If there is one dichotomy that bothers me in education is this: fidelity to and coverage of curriculum is paramount; what matters is not "what the teacher presented" but "what they learned." The tension between the two has us caught in the middle. Many times I hear (and feel) the sentiment "they didn't really get it, but I have to move on."

This last week, I let coverage pressure make me forget my real job: to teach students.

So I rewrote the calendars for November, December and January. My next two units were trimmed from five weeks to four each, to give me two full weeks to really address the issues I'm currently seeing in my students' writing. I'm optimistic that this intentional shift will pay off in the long run. Even though the idea of compressing future units inspires that "coverage" anxiety again, I realize that if I move on before they are ready then I'm just completing the calendar instead of teaching them what they need, when they need it…and chances are that the issues I see now, if not addressed, will confound our efforts in those future units.
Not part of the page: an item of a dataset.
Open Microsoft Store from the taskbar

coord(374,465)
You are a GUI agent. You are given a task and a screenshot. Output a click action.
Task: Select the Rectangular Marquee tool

3 thoughts on “What They Learn vs. What I Cover

  1. Maren Johnson

    I’m sitting here this weekend, with student papers, doing very similar work to you.
    You write, “We have a list of core works of literature to address, but I won’t lose my job (and my kids won’t fail some test) if we don’t get to all of them.”
    You mention that your peers in math or science might face different pressures. That is the case. If my students don’t pass their end of course exam in biology, they won’t graduate. That is some pressure.
    In addition, if the students don’t pass, that means that I or some other teacher needs to spend time with these students after school designing and providing remediation in order that the students do pass the biology test. That means that I (or the other teachers) spend our time after school on test prep type activities, instead of working on designing innovative instruction for our current classes, or other activities. This also means the students spend their time after school on test prep instead of other activities.
    Similar problems exist if the remediation is provided during the school day–instead of taking an elective, students would need to enroll in an additional biology class, and the teacher time would be allocated to that additional biology as opposed to something else.
    This is one of the problems with high stakes testing–the narrowing of the curriculum. Subjects like biology get emphasized to the detriment of other areas when the state legislature requires a biology end of course exam for graduation.
    All that said, I truly believe that students learn more when teachers don’t concern themselves with coverage! Someone at a PD event once said, “You can’t cover everything, so whatever you do teach, teach it well!” I try to tell myself that all the time, and I also try to find those opportunities for fun, excitement, and student engagement in our state science standards! I think we have a strong set of current state science standards, and I think the Next Generation Science Standards show huge promise for our state’s science education system.

  2. Mark Gardner

    While it is also true that students must past a test in “English” to graduate, those tests are skills tests, not content tests (as the biology EOC leans more toward). I’d venture to say that there are plenty of students who excel at writing because of a good history teacher, a science teacher who demanded meticulous lab reports, or an art teacher who required depth of written reflection on works created. I certainly won’t be advocating for an “English” exam that expects students to recall Edgar Allan Poe’s birthdate or to list Shakespearean tragedies in order of first performance.

  3. Mark Gardner

    And I’m sure you’re all wondering, I gave the kids two class periods to revise their work with clear expectations for procedure and focus…and the work is much, much better… and ready for me to actually give useful feedback on now.